- Mañana se realiza la subida de la imagen a su trono
Aníbal Gallegos B.COLABORADOR/[email protected]
Una vez más el pueblo de Diriomo se ha desbordado para celebrar a su santa y venerada patrona la Virgen de Candelaria, tradición que data desde 1720 y se celebra todos los años desde el 22 de enero al 10 de febrero.
Mañana domingo se realiza el último acto litúrgico con la subida de la imagen a su trono entre cantos de alabanzas, repiques de campanas, derroche de pólvora y al compás de la banda musical del maestro Julio Vargas.
Don Maximiliano Carcache, don Serapio Flores Mercado y don Fulgencio Flores Menocal, nacidos y criados en esta comunidad con más de 90 años de edad, refieren que cuando los conquistadores españoles fundaron lo que en ese entonces era un valle, dejaron como patrona a la Purísima Concepción de María.
Pero fue en el año de 1720 que doña Clemencia Aguilar, nativa de este municipio, trajo de un pueblo de Guatemala llamado Chiantla, la estampa de la Virgen de Candelaria, la cual fue obsequiada a la Iglesia estando de acuerdo el cura y el alcalde en que se celebrara a esta Virgen, y es así que surge la devoción a la Candelaria.

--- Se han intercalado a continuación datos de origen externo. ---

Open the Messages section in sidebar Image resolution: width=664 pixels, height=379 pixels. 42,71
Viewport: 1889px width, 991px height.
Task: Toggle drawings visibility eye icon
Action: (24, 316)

Sin embargo, había diferencias entre los ladinos, que querían a la nueva Virgen de Candelaria como la patrona y los de raza indígena que querían que se mantuviera a la Purísima Concepción de María.
Estas pugnas siguieron por algún tiempo y terminó hasta que el padre Ramón Ignacio Matos dio por perdida la imagen de la Purísima Concepción de María. Desde entonces los indios aceptaron a la nueva patrona y le tomaron mucho cariño.
Debido a la pequeña estatura de la estampa, el alcalde pidió a don Nazario Franco, del vecino Diriá hacer una réplica más grande de la Virgen de Candelaria, que es la que a través de tantos años aún conservan y festejan con mucho amor los diriomeños.